→ **Short task**
Reproduce the rows below verbatim, from the line that contains "Image resolution: width=1066" up to and including the line that contains "pyautogui.click(x=992, y=104)".

→ **Task data**
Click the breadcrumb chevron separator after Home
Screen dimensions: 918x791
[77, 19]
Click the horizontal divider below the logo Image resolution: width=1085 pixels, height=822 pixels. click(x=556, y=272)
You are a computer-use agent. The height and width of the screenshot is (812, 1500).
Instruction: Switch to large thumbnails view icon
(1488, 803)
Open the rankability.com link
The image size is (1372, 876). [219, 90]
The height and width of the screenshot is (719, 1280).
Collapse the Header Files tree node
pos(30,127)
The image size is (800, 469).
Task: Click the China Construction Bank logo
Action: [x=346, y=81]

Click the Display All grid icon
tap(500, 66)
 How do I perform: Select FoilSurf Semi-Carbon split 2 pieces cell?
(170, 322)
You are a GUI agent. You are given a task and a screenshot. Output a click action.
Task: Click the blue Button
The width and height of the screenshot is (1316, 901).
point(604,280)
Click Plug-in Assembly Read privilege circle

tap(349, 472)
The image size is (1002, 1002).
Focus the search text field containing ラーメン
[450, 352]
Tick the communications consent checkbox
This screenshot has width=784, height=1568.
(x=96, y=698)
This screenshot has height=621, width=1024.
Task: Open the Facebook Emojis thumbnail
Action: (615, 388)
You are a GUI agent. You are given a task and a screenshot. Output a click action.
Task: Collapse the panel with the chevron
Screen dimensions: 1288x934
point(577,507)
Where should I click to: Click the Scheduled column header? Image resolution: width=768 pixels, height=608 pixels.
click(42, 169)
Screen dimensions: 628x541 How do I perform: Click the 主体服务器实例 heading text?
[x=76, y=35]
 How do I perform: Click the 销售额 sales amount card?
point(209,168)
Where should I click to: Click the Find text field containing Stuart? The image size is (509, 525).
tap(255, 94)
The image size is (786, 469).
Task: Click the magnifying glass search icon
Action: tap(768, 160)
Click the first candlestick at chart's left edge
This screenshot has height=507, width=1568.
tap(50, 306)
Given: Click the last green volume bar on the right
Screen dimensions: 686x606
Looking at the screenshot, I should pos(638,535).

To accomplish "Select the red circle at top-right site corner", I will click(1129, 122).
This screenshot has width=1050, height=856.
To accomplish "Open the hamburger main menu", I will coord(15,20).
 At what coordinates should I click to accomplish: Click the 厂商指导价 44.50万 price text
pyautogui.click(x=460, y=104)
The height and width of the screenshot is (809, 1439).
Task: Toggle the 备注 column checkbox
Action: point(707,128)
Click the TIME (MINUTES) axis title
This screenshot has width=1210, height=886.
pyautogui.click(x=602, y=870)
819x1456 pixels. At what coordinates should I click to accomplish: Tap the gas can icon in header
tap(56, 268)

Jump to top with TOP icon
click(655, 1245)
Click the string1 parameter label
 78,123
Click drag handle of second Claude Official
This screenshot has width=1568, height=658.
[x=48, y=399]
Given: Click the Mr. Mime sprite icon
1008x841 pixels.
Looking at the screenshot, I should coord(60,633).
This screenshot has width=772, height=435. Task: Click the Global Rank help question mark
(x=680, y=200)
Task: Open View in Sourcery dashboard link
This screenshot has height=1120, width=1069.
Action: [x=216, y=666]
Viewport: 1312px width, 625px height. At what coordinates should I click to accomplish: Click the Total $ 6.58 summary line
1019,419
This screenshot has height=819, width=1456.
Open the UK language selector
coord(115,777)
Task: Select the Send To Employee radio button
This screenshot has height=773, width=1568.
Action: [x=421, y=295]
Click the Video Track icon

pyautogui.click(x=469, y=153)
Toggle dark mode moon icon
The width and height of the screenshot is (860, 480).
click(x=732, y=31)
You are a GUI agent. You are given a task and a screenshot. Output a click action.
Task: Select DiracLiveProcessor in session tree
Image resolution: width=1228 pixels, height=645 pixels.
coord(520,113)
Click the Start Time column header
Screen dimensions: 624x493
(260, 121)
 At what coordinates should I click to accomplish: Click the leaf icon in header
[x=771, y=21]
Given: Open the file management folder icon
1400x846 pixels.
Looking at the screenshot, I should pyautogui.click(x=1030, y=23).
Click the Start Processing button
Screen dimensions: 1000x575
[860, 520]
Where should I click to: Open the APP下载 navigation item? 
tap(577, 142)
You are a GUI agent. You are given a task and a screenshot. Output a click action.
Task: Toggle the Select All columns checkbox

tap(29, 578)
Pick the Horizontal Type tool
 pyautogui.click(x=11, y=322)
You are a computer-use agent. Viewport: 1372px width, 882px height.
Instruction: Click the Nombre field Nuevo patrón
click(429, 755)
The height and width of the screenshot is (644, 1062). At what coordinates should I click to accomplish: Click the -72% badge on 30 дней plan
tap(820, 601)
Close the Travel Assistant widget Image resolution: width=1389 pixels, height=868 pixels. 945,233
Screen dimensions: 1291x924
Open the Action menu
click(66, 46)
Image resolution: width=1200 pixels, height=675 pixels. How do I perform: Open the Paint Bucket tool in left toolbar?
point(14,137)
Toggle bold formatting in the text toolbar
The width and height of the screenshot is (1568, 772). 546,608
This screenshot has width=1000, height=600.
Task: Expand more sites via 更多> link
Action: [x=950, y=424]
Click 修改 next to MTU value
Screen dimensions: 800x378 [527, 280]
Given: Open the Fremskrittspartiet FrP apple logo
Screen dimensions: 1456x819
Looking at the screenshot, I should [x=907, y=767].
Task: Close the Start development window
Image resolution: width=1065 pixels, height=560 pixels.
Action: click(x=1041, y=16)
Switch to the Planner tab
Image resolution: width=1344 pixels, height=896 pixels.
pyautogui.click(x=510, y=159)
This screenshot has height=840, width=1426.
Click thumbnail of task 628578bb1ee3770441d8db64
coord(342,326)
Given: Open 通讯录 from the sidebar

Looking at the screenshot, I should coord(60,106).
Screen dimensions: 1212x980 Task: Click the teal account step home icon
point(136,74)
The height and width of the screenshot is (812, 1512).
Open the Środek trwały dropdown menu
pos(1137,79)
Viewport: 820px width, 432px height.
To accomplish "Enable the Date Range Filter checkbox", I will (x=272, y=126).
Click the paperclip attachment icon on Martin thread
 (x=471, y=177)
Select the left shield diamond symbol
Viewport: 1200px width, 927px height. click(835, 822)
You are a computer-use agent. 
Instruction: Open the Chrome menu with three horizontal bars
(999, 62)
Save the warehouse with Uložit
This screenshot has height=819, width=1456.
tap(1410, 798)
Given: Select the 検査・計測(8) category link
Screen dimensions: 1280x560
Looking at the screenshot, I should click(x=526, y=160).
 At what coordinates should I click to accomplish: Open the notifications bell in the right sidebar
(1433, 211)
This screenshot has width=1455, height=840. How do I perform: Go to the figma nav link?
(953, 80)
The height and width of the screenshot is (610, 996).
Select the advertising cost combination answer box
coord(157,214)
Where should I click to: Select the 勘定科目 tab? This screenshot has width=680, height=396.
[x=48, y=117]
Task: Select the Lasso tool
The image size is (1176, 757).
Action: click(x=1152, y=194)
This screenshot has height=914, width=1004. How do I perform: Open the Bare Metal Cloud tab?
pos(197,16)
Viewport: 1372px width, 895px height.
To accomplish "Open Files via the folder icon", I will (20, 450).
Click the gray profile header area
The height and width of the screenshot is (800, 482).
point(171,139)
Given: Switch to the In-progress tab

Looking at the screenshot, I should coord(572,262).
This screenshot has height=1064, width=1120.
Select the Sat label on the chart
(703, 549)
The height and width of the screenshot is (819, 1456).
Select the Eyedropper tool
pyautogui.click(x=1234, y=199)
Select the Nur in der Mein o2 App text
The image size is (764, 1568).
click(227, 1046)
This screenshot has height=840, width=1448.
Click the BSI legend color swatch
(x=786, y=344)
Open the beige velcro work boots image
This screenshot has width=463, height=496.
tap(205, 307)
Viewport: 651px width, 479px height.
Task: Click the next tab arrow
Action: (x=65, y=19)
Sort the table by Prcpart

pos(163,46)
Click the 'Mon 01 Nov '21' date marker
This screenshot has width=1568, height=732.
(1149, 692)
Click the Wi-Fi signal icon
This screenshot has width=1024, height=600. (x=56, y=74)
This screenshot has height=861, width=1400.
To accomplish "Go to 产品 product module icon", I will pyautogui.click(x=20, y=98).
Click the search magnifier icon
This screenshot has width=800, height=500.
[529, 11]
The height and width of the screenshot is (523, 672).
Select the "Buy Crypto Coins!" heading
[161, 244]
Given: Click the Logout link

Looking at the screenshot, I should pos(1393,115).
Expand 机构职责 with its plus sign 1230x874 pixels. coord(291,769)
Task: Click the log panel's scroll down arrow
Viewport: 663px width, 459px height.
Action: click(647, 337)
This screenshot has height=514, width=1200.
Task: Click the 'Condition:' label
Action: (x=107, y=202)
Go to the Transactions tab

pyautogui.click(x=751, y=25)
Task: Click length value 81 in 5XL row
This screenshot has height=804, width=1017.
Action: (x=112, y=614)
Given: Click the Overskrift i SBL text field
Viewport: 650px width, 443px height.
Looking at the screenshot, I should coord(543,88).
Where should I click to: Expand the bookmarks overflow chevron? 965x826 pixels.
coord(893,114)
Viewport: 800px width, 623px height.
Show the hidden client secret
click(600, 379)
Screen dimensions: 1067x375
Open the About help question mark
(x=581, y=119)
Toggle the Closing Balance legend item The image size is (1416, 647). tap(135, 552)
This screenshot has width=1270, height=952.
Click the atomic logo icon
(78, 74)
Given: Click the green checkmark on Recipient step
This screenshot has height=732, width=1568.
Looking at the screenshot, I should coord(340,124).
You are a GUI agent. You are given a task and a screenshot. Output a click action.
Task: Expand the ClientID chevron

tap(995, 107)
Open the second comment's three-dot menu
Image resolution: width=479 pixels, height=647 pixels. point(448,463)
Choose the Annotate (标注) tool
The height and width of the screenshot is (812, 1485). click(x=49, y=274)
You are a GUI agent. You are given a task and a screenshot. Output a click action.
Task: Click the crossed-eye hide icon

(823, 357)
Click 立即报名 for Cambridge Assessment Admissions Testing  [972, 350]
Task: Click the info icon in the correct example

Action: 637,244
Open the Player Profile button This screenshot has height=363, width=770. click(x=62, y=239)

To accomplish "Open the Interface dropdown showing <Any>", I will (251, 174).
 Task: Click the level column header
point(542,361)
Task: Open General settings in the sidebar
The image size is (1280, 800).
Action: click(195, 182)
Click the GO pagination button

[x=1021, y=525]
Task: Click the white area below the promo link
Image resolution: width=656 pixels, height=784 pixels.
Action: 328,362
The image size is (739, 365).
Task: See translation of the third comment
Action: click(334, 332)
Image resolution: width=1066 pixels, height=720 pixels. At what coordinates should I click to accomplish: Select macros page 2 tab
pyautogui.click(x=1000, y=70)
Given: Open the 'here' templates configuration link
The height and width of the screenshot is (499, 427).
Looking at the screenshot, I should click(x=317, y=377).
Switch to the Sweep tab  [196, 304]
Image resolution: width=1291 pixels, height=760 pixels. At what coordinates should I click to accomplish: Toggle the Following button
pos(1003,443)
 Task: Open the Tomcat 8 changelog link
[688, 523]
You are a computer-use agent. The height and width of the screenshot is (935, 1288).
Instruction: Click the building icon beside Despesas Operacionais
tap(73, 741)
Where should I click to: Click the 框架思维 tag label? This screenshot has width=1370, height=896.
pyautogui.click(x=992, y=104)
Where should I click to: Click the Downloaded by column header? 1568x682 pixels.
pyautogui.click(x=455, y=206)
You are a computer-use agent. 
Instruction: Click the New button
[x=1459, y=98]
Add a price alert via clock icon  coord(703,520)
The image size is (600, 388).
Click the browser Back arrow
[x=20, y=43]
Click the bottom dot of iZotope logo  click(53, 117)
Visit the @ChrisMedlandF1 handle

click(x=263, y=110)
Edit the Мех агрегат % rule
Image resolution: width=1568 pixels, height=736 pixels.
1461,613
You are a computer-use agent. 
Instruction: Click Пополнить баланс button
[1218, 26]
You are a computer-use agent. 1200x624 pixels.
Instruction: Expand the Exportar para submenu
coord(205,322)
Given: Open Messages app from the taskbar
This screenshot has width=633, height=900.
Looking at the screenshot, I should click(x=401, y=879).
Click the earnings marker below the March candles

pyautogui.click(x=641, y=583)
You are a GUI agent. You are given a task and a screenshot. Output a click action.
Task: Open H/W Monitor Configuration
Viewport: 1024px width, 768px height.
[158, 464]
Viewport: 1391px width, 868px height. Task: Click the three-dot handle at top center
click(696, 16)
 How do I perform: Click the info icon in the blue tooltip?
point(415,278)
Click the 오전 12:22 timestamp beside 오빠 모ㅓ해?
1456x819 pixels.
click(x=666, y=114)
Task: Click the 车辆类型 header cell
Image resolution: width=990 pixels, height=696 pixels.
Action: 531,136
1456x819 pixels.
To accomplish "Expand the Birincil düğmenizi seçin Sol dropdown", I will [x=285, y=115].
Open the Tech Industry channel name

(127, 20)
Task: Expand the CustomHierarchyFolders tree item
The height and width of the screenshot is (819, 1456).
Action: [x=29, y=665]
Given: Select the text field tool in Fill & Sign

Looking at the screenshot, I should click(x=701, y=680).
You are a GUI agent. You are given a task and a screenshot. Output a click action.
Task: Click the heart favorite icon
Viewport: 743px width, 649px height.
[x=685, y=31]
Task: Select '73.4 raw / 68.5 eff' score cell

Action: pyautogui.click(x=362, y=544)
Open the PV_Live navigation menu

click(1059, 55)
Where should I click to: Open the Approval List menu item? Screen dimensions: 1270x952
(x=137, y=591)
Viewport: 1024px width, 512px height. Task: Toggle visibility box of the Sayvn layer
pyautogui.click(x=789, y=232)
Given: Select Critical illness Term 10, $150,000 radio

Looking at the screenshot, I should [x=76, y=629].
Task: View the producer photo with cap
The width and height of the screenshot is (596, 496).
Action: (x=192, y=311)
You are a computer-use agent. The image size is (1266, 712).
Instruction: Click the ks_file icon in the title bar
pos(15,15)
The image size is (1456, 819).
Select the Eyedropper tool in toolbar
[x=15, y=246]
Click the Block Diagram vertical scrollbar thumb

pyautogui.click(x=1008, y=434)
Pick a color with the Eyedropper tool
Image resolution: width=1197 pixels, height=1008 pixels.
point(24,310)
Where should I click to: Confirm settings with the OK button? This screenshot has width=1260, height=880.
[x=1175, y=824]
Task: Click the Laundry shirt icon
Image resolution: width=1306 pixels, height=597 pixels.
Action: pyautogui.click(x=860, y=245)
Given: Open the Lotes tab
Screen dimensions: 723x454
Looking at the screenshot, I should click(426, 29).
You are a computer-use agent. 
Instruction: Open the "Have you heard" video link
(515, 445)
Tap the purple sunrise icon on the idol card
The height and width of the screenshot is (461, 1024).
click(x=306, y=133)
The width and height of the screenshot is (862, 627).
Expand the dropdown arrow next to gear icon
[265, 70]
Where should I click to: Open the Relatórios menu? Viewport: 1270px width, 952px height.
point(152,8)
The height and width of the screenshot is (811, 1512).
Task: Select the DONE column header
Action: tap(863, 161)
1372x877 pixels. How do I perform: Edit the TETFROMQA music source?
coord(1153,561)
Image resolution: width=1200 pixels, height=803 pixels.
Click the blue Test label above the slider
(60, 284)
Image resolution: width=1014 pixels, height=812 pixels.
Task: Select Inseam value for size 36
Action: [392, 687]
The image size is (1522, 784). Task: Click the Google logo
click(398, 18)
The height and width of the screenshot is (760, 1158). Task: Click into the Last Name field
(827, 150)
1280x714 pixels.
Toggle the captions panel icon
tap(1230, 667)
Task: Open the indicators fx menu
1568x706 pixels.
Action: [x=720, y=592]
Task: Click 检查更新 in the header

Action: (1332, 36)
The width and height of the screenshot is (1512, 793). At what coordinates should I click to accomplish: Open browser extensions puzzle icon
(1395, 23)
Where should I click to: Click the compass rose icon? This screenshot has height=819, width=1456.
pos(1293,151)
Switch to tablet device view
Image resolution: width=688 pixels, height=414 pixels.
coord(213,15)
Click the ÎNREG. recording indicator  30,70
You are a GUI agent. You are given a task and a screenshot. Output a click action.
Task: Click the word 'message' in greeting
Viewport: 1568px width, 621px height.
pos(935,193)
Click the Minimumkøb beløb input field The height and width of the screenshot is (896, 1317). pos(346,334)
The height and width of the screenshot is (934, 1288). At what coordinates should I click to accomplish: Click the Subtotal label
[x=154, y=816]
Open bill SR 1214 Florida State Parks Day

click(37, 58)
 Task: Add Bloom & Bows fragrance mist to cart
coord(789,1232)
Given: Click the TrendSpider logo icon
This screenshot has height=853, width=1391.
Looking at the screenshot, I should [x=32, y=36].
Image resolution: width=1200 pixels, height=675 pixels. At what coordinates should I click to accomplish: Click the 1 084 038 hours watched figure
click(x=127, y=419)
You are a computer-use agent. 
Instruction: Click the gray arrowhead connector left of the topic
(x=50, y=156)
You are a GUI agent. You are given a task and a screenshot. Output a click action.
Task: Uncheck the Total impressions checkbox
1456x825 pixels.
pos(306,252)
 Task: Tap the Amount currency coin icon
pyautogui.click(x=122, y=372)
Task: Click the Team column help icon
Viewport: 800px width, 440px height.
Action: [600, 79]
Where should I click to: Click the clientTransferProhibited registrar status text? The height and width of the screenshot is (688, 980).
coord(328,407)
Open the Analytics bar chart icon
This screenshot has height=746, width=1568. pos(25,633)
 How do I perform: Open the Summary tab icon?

→ **Answer for this exercise**
Image resolution: width=1066 pixels, height=720 pixels. At what coordinates should I click to accomplish: Select macros page 2 tab
pyautogui.click(x=1000, y=70)
Given: Open the 'here' templates configuration link
The height and width of the screenshot is (499, 427).
Looking at the screenshot, I should click(x=317, y=377).
Switch to the Sweep tab  [196, 304]
Image resolution: width=1291 pixels, height=760 pixels. At what coordinates should I click to accomplish: Toggle the Following button
pos(1003,443)
 Task: Open the Tomcat 8 changelog link
[688, 523]
You are a computer-use agent. The height and width of the screenshot is (935, 1288).
Instruction: Click the building icon beside Despesas Operacionais
tap(73, 741)
Where should I click to: Click the 框架思维 tag label? This screenshot has width=1370, height=896.
pyautogui.click(x=992, y=104)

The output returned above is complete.